I'm not sure about historical influences, but in my opinion C is more consistent, in the sense that ifs require a condition to be true for the code to run, as do whiles and do whiles.

Artelius
and `for`, for that matter.
caf
+5  A: 

There's no fundamental difference at all, and no advantage to one over the other. It's just "syntactic sugar" — a change to the language's syntax that doesn't change its behavior in any real way. Some people find "repeat until" easier to conceptualize, while others find "repeat while" easier.

If, in C, you encounter a situation where "until" is what's desire, you can always just negate the condition:

do {
    excitingThings();
} while ( !endOfTheWorld() );
VoteyDisciple
+1 for checking if the world didn't end.
Bob
At least, we all do one excitingThings :D
Nyan
+1  A: 

It's just an arbitrary decision. Some languages have both. The QBASIC/VB DO...LOOP statement supports all four combinations of pretest/posttest and WHILE/UNTIL.

dan04
+1  A: 

There was no "decision" that would in any way connect the behavior of Pascal repeat/until loop with the behavior of C do/while loop, neither deliberate nor arbitrary. These are simply two completely unrelated issues.

AndreyT
+3  A: 

In C the statement

 while(some_condition);

might either be a "do nothing" loop or might have become detached from a "do ... while" loop.

 do {
  statement;
  statement;
  statement;
  lots more statements;
 }

 while(some_condition);

Using a different keyword - until - avoids this possible misinterpretation.

Not such a problem these days when everybody turns on all compiler warnings and heeds them, don't they? Still, I suspect that most veteran C programmers have wished - at some time or other - that C used "until" in this case.

Dipstick
I use `while (cond) continue;` to make it clear that the loop body is empty.
Loadmaster
@Loadmaster - good idea - I might adopt that one for my own code.
Dipstick
@ChrisHarris: Yep, an empty statement (a bare semicolon) for a loop body is a bug just waiting to happen. Bad code style.
Loadmaster
A: 

The C syntax requires no extra keywords.

In C, the two keywords do and while work for two kinds of loops. Pascal requires four keywords: while, do, repeat, and until.

Loadmaster
You would need only 1 keyword more. `while` for precondition, either `repeat` or `do` and `until` for postcondition
tristopia
On the other hand, C recycles keywords, potentially leading to confusion. See ChrisHarris' post
Marco van de Voort
+2  A: 

The design of Pascal was motivated in part by the structured-programming work of the 1960s, including Edsger Dijkstra's groundbreaking work A Discipline of Programming. Dijkstra (the same man who considered goto harmful) invented methods for creating programs that were correct by construction. These methods including methods for writing loops that focus on the postcondition established when the loop terminates. In creating the repeat... until form, Wirth was inspired by Dijkstra to make the termination condition, rather than its complement, explicit in the code.

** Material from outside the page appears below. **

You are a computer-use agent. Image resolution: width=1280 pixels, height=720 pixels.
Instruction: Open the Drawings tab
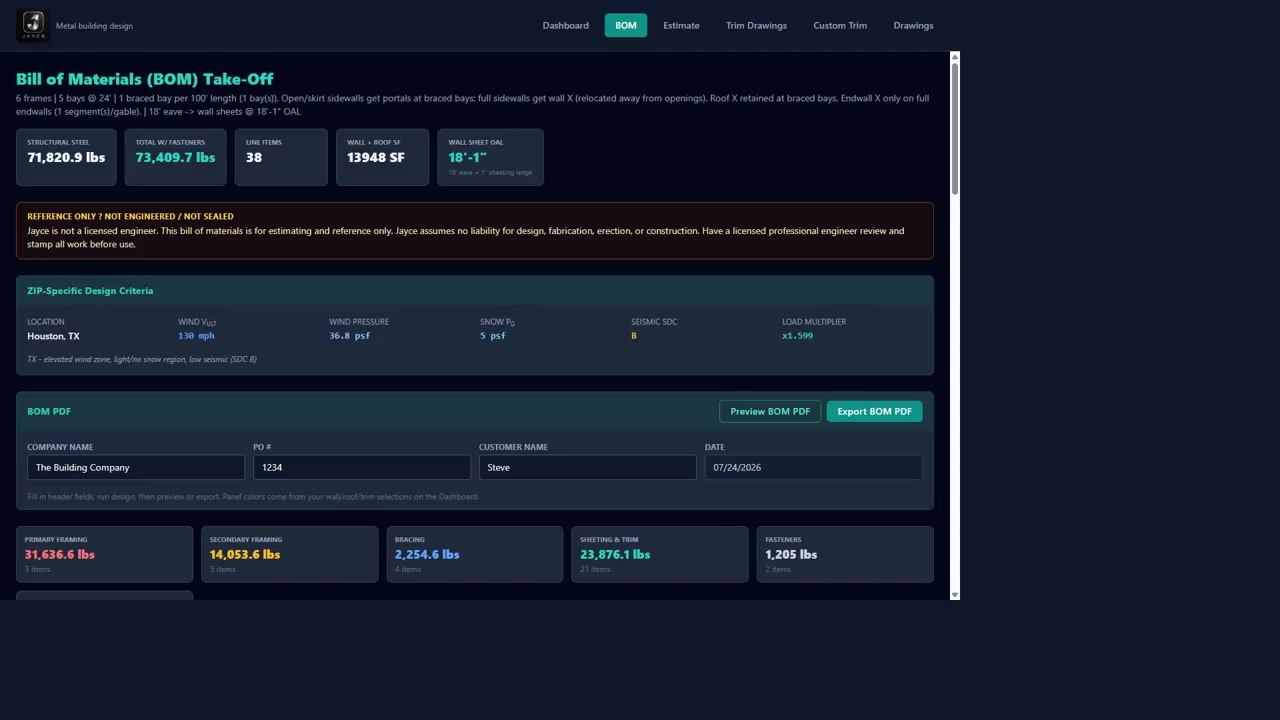click(x=913, y=25)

I have always admired languages like Smalltalk and Icon, which offer two syntactic forms, thus allowing the programmer to express his or her intent clearly, without necessarily having to rely on an easily missed complement operator. (In Icon the forms are while e1 do e2 and until e1 do e2; in Smalltalk they are block1 whileTrue: block2 and block1 whileFalse: block2.) From my perspective neither C nor Pascal is a fully built out, orthogonal design.

Norman Ramsey
So take perl, it has even the complementary of `if` which is `unless` and you can place them before the statement or after it. But the orthogonality of perl is not really an advantage.
tristopia
+1, providing both forms in the language allows for more readable code.